* **Passage**
* * *

Competition is a fact of life from early on, whether it’s sibling competition, competitive games at primary school or competing for a place in high school.
As parents we can approach competition as something we need to protect our youngsters from to save them from experiencing disappointment and failure. Or we can go hard at it to make sure they’re the very best – whether it be the "ballet mother" or the aggressively vocal dad on the sideline of any sports field.
Both approaches are unhelpful. Failure is inevitable and youngsters whose parents are either over-protective or drive their children to be winners and who accept nothing less, can suffer much unhappiness.
All through life there’ll always be others who are better in some way — in sports or cultural competition, education, the workplace, or human relationships.
It is important to teach children how to compete, but equally, it’s important to teach them how to cope with losing, or even with just plain "averageness". Being able to come to terms with your limitations and weaknesses is just as important as being able to realise your potential.
The message that works best is the one about competing against yourself to do the best you can. You may use competition with others to do this and, while coming first is great, "if you can honestly say that what you delivered was your personal best, then you should be pleased with that and we are too". From this can come the challenge to do better next time.
There’s nothing more demoralising than competing with others when winning has become the be-all and end-all and, despite striving, just not being able to deliver. There’s a high personal toll and often a feeling of letting others down.
Those feelings then have to be surmounted before they can get on with delivering a better performance next time. Some never do.
It’s worth bearing in mind the words of the often-disparaged Olympic creed – "the most important thing ... is not to win but to take part, just as the most important thing in life is not the triumph but the struggle. The essential thing is not to have conquered but to have fought well".

* * *

Collected data entries:
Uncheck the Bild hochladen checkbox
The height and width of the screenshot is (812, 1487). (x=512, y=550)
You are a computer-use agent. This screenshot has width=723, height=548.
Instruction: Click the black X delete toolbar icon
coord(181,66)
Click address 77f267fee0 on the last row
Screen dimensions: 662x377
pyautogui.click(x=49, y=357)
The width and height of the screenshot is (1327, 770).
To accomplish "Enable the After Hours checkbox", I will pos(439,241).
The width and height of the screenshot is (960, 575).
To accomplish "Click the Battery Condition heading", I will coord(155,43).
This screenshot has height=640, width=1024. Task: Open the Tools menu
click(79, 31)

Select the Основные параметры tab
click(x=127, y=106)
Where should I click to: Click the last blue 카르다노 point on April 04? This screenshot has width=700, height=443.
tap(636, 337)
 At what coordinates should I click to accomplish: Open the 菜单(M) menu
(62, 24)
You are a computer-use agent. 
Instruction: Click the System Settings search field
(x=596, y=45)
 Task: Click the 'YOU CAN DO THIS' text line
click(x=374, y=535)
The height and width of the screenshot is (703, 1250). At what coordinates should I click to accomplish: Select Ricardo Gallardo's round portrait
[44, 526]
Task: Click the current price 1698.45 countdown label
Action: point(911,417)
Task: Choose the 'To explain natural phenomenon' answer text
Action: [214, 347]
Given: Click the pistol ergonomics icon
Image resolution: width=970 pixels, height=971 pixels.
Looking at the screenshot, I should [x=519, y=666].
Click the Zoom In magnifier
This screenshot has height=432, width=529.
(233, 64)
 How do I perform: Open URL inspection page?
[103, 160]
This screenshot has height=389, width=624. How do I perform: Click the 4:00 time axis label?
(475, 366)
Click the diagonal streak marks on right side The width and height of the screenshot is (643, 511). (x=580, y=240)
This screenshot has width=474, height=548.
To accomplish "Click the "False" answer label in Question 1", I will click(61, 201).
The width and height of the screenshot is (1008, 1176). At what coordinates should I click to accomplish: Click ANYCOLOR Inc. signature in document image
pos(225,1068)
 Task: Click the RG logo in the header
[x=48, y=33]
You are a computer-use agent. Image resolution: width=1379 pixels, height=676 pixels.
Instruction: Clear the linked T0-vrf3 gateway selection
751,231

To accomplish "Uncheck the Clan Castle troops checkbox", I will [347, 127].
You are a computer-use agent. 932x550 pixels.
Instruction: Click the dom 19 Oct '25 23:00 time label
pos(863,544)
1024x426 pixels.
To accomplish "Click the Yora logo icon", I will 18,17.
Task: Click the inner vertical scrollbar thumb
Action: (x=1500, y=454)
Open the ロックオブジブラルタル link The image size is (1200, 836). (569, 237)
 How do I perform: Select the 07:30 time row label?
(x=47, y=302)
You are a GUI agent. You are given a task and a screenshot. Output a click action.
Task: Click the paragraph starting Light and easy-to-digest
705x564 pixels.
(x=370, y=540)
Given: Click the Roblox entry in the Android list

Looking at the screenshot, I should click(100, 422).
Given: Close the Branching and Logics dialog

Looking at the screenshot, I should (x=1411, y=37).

* * *

* **What to do**
1 > In the passage on children and competition, which message is said to work best?
2 > Print the passage on children and competition, starting at "All through life" and ending at "better next time.".
3 > Explain why the passage on children and competition calls both parental approaches to competition unhelpful.

* **Solutions in order**
1 > The message about competing against yourself to do the best you can.

2 >
All through life there’ll always be others who are better in some way — in sports or cultural competition, education, the workplace, or human relationships.
It is important to teach children how to compete, but equally, it’s important to teach them how to cope with losing, or even with just plain "averageness". Being able to come to terms with your limitations and weaknesses is just as important as being able to realise your potential.
The message that works best is the one about competing against yourself to do the best you can. You may use competition with others to do this and, while coming first is great, "if you can honestly say that what you delivered was your personal best, then you should be pleased with that and we are too". From this can come the challenge to do better next time.

3 > Failure is inevitable, and children whose parents either overprotect them or push them to be winners who accept nothing less can suffer much unhappiness.